EXERCISE PROMPT: Can you output the entries below verbatim, starting at the line that contains "The height and width of the screenshot is (538, 1182)." and ending at the line that contains "coord(40,73)", including both of those lines?

STORED ROWS:
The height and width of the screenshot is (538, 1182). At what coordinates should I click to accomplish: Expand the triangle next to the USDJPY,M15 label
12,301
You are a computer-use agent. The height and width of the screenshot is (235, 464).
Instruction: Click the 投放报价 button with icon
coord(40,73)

--

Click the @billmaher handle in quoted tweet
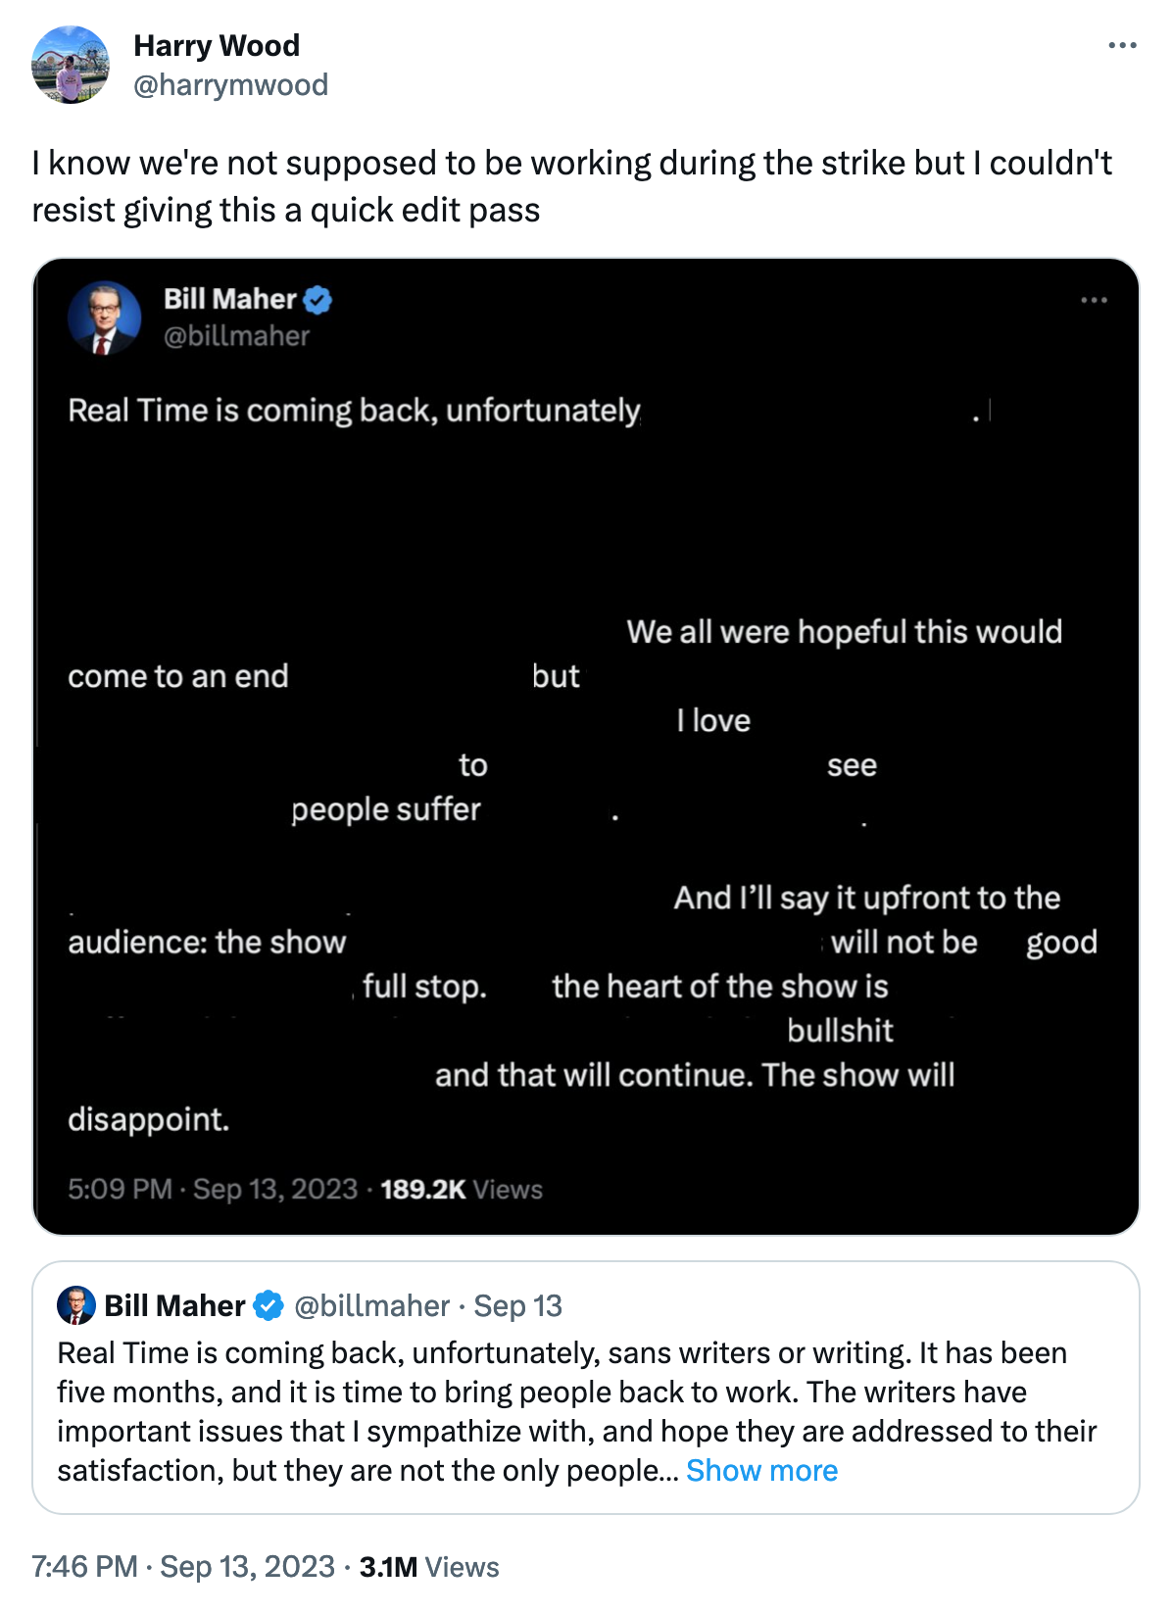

EXERCISE RESULT:
The height and width of the screenshot is (538, 1182). At what coordinates should I click to accomplish: Expand the triangle next to the USDJPY,M15 label
12,301
You are a computer-use agent. The height and width of the screenshot is (235, 464).
Instruction: Click the 投放报价 button with icon
coord(40,73)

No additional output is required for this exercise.